WordPress SEO Theme Short answer is no, it’s not better, framework themes have a lot of flexibility.

In the future I’d like to turn Stallion into a framework theme, it opens up new possibilities for user generated child themes and child themes can have new functionality not included in the main theme without having to edit the main theme files.

For the average user with no interest in creating their own child theme it won’t make a lot of difference, in fact the way I’ve designed the Stallion options pages is ideal for those who want a powerful theme with different styling, but don’t want to have to install extra addons (child themes) which is beyond a lot of users comfort level (Stallion is point and click and you have a new look).

There are currently 9 different theme styles in Stallion (not including the different headers and banners), that could be 9 different child themes in a framework theme. In Stallion it’s 9 stylesheets (CSS files) and 9 folders to hold the images for each style (only one of the 9 CSS files and image sets is loaded for each styling).

I plan to add more colour schemes and rewrote the code for this update to allow for a lot of flexibility in the output: plan is to add a single stylesheet and new image folder for each new style without having to edit the main template files at all (going to work on this in the next update).
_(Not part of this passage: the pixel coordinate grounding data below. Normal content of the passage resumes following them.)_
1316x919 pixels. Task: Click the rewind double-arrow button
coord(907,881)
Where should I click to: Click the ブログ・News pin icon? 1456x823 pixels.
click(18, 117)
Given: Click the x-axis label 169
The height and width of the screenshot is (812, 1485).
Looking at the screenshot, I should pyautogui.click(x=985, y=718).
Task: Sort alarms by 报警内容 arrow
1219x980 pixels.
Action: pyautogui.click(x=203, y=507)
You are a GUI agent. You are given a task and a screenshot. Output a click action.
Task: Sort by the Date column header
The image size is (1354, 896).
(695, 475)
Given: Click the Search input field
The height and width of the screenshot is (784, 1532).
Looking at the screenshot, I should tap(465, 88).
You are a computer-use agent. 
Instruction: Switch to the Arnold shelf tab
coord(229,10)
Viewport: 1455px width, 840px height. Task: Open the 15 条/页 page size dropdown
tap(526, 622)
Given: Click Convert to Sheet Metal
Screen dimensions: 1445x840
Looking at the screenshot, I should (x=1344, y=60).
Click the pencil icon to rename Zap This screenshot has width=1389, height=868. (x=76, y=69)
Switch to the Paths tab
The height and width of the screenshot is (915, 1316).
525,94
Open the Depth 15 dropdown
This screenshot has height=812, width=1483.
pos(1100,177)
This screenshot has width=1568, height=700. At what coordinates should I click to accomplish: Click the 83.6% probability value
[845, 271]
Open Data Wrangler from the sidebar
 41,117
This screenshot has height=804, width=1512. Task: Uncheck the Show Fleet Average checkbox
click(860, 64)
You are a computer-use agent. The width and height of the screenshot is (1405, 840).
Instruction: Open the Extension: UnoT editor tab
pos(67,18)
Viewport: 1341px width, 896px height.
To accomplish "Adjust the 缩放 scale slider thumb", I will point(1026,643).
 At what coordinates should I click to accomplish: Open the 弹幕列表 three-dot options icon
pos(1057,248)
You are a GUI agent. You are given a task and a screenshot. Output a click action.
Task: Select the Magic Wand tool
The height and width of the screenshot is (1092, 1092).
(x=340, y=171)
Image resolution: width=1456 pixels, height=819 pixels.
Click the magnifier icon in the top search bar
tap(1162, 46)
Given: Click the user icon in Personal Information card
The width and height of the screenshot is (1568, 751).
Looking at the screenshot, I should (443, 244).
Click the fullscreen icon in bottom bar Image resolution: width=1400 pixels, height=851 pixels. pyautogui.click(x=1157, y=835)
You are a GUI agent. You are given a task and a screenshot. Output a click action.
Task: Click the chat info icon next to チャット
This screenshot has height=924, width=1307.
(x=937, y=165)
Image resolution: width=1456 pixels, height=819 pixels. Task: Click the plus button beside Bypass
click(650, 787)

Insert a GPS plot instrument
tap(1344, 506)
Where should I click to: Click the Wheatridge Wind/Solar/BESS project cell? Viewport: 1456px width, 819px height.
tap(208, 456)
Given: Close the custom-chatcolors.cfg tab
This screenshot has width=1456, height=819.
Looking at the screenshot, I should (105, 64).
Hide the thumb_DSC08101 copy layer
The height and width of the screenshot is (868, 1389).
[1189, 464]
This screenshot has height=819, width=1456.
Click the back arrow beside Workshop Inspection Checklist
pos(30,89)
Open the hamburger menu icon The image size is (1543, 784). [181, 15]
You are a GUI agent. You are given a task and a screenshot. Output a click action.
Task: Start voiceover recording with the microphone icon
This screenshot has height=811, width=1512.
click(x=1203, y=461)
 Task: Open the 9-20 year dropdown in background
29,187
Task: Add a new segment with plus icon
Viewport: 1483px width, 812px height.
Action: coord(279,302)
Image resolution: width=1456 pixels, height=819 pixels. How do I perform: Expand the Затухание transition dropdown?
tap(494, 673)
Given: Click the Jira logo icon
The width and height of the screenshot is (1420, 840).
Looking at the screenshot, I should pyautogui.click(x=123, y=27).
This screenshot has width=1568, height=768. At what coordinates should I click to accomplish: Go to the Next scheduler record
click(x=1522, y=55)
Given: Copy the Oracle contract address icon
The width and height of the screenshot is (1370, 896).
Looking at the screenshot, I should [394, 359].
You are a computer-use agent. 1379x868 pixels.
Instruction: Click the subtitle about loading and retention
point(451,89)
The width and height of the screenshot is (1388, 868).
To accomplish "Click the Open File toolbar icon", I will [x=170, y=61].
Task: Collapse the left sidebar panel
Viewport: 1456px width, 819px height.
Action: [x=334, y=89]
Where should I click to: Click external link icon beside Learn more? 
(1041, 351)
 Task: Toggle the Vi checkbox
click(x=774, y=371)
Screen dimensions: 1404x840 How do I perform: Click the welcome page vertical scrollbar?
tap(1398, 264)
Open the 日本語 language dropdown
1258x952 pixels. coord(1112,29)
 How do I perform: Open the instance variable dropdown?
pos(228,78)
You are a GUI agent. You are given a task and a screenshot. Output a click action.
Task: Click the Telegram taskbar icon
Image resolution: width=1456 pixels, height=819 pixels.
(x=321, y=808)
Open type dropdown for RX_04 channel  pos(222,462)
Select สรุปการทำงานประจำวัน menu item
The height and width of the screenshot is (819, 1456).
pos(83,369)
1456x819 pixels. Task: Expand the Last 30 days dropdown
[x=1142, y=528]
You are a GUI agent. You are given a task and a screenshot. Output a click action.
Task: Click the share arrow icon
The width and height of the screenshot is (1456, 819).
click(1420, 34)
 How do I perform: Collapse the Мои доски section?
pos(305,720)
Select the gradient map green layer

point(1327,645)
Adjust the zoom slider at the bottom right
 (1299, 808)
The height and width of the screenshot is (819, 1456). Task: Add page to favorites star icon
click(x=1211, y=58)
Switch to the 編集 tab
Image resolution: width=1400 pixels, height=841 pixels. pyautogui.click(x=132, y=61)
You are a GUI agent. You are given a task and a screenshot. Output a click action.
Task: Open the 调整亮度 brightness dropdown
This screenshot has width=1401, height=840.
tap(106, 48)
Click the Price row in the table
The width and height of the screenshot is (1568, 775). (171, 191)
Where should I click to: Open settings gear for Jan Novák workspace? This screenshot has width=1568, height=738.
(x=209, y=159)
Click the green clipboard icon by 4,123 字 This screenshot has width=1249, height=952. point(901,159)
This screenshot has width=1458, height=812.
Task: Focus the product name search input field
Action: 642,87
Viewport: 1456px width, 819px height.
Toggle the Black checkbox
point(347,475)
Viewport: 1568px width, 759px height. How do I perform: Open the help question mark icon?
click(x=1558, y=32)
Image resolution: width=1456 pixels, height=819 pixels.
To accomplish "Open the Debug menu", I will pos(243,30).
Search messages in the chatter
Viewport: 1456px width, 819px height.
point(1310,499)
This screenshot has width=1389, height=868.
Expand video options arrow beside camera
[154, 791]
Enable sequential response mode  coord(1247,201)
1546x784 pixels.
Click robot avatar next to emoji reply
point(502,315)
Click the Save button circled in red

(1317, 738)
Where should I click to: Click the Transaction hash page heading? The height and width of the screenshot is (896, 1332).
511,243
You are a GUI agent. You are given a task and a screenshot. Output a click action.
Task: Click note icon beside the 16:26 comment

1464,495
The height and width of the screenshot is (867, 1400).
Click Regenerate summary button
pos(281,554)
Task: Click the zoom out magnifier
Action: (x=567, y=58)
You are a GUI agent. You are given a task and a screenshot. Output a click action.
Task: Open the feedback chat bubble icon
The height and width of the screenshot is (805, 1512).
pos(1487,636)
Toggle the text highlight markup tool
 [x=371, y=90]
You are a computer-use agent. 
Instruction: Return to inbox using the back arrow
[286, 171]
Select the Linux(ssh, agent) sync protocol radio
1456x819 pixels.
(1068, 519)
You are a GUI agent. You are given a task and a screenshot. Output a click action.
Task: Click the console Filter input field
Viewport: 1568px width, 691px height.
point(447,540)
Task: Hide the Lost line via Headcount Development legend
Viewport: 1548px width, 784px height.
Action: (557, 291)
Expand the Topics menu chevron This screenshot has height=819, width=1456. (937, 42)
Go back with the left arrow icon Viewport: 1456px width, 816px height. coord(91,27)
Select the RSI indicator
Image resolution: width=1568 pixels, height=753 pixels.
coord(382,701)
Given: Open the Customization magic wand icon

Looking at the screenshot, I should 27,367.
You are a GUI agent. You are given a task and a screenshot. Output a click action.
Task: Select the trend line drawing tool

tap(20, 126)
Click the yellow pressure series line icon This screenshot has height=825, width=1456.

This will allow me to port in different theme looks without changing the Stallion core code, in the next update will add a few custom blank CSS files and image folders so users can create their own styles (same concept as the custom headers and custom banners) without having to edit the main themes files. So if you wanted a pink version of the general Talian style, you could copy the Red CSS files contents to one of the custom CSS files and the Red images to a custom image folder and change the CSS colour codes to pink and edit the images in a program like PhotoShop to make a pink version of the Talian styling.

Better you are at CSS, more you can achieve.

Long term I’d like the power of child themes as well as the simplicity of the current options pages. Best of both worlds :-)

BTW the above is about development value of framework themes, not how a theme works when setup. There is no WordPress theme that comes close to Stallion for SEO features, it is by far the best WordPress SEO theme guaranteed : no one will claim the $1,000 for finding a better WordPress SEO theme.

David

Update: Latest versions (3 years of development since writing the above) of Stallion are as good as any theme framework, in fact better in many respects because unlike with other WP frameworks, Stallion child themes can override ALL parent theme template files and CSS files, tends to be a pain to achieve this with other WordPress frameworks. Pop any Stallion template file or css file into a child theme and without any editing it overrides the parent template file: don’t think any other WordPress framework does this?